On the other hand, there are certain campaign strategies that seem unfair. For example, it seems unfair to outright tell people, “You shouldn’t use that word,” or, “Sounds like you’re ____,” especially when you’re saying it to baby aces who see you as an authority figure. You should be teaching baby aces how to vote, not telling them which way to vote.
I also think it’s unfair to go straight to the public and use new words in visibility efforts. That’s taking too many shortcuts, and you may just be advocating a word that will die later on. But there is a large gray area here. In my history of doing presentations, I’ve been far too conservative, hesitating to use words that later became much more popular.
Once a word becomes established, it may stick around for a long time. But that doesn’t mean that there is no longer anything to vote on.

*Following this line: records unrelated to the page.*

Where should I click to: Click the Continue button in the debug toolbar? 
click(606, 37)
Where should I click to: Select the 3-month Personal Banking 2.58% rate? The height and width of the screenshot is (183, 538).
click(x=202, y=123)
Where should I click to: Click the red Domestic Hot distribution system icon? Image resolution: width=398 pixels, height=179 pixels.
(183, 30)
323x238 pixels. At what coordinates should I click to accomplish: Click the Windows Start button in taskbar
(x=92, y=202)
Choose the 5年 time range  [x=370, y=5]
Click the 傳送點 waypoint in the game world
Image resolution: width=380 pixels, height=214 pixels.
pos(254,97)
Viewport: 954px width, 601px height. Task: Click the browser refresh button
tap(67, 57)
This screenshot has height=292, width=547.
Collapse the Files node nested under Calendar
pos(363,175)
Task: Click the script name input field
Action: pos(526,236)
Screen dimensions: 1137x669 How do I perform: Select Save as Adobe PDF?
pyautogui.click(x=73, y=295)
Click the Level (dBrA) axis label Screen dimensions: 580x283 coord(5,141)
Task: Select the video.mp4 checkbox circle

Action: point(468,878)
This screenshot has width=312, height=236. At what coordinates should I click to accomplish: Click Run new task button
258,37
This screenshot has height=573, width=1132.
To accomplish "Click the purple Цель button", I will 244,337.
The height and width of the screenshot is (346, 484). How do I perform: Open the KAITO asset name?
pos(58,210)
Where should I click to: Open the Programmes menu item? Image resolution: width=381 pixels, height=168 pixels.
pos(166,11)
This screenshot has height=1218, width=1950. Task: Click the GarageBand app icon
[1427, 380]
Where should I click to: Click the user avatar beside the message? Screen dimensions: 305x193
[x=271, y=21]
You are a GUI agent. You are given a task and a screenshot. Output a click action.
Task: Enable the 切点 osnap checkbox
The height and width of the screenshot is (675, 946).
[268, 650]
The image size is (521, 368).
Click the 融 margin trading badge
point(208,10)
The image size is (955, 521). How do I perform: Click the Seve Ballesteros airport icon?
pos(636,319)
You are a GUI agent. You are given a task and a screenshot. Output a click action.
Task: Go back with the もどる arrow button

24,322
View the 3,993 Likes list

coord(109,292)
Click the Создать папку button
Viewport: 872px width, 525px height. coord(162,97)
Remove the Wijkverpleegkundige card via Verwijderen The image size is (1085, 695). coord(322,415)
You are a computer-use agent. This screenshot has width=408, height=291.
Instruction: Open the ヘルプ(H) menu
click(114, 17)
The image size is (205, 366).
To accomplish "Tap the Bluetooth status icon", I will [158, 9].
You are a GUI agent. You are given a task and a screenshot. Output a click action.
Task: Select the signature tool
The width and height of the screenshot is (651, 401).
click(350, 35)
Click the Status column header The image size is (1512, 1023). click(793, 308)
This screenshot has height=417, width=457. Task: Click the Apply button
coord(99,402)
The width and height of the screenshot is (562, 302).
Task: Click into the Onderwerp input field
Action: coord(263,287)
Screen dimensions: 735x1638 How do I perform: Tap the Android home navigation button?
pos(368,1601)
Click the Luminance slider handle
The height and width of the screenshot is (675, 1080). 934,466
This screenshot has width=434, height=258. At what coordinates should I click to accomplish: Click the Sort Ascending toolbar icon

We also vote on the meanings of words.
The asexual community is especially prone to thinking that words have clear definitions with necessary and sufficient conditions, because that’s the way the word “asexual” is usually presented. In fact, this idea is widely rejected in cognitive science and philosophy of language. Most words don’t have necessary and sufficient conditions, they have “prototypes”. Whether something belongs to a class or not depends on how similar it is to the prototype. Stereotypes are basically a kind of prototype, so when people complain about stereotypes, they’re trying to broaden a word away from a particular prototype.
The result of all this, is that words can be fluid. Definitions are attempts to pin down the meanings of words, which is an extremely useful thing to do. But definitions are not the ultimate reality of what those words mean.
In particular, there is always a lot of negotiation of the boundaries between words. For example, if you experience just a tiny bit of sexual attraction, how much is needed to push you from asexual to gray-A? If you yourself are on that boundary, that’s for you to decide!
Just as we need the freedom to vote on which words to use, we also need the freedom to vote on what they mean. Therefore, people should feel free to use a word even if by your preferred definition, that word does not describe them. This allows us, as a community, to negotiate what are the best meanings for existing words.
This democratic process is the way that our language has been created. Please continue voting!